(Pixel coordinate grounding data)
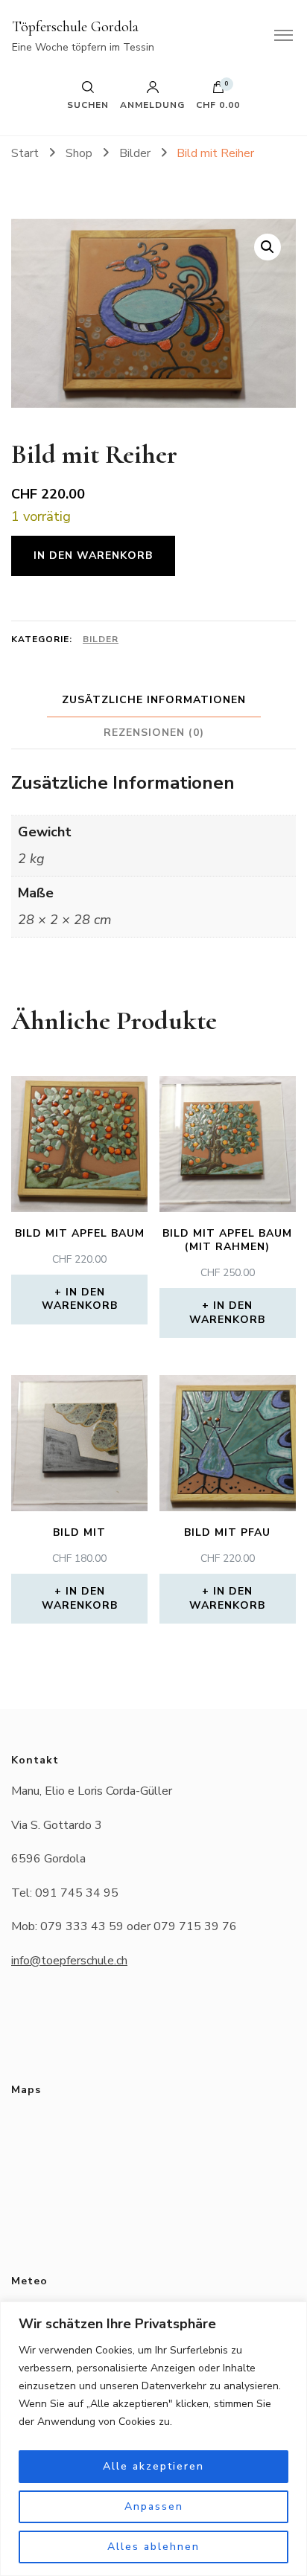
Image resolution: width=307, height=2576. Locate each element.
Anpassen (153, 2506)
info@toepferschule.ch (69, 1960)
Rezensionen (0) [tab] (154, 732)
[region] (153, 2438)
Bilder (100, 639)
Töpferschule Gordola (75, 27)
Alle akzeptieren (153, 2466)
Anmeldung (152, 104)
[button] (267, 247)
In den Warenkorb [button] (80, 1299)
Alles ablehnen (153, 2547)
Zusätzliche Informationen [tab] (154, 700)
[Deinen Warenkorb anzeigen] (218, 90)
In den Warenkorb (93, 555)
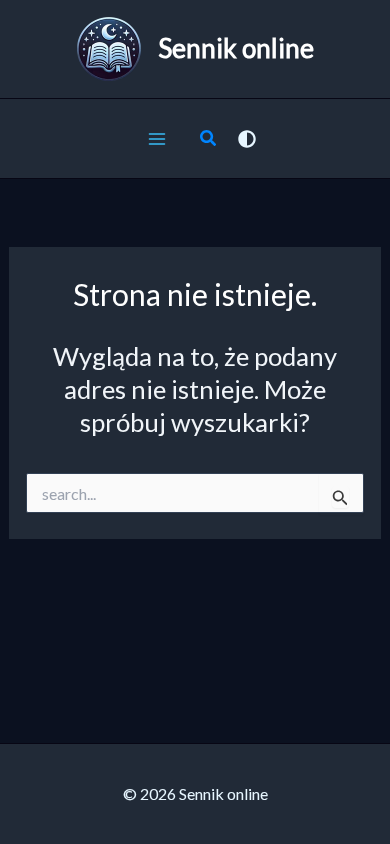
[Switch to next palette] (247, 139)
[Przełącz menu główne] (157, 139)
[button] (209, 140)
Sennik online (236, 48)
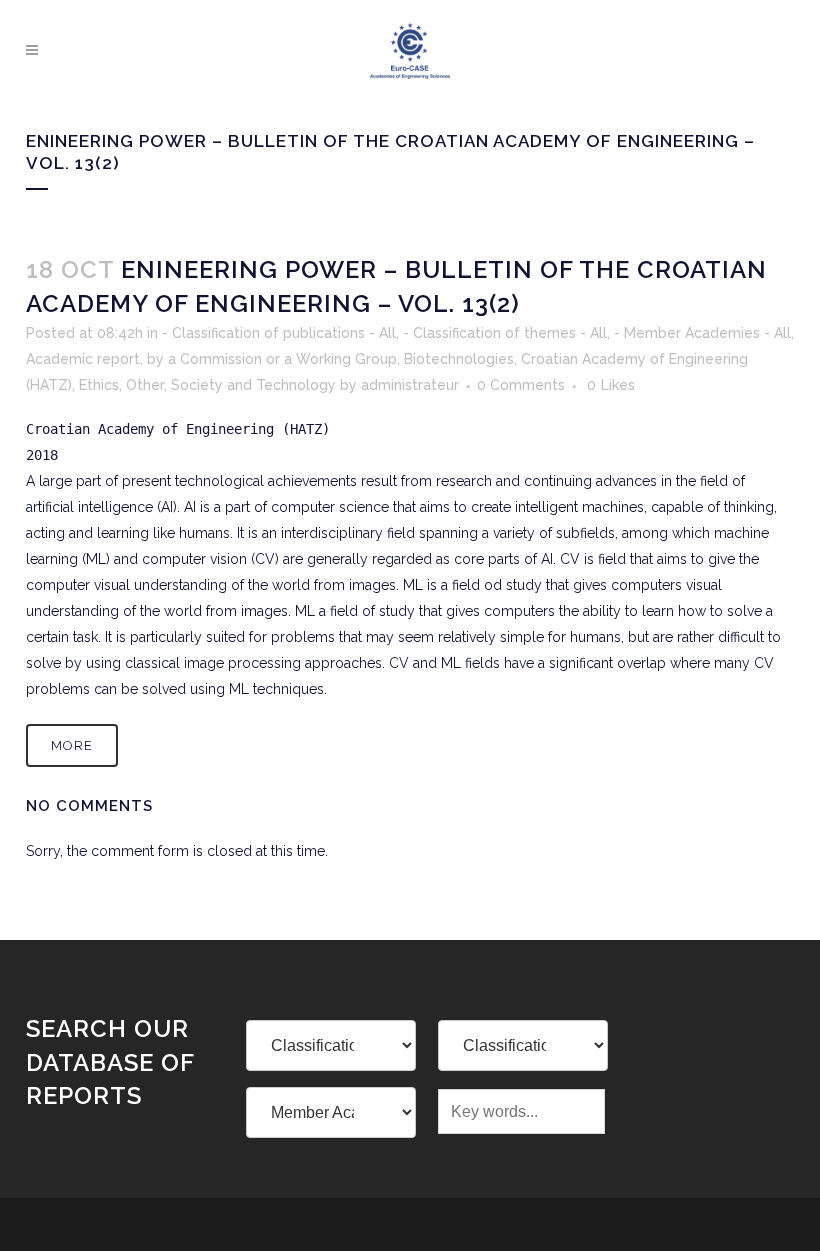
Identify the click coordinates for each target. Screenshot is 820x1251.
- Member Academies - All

■ Task
Pull from the data each line where the string "Warenkorb" turns up.

■ Response to the exercise
In den Warenkorb [button] (80, 1299)
[Deinen Warenkorb anzeigen] (218, 90)
In den Warenkorb (93, 555)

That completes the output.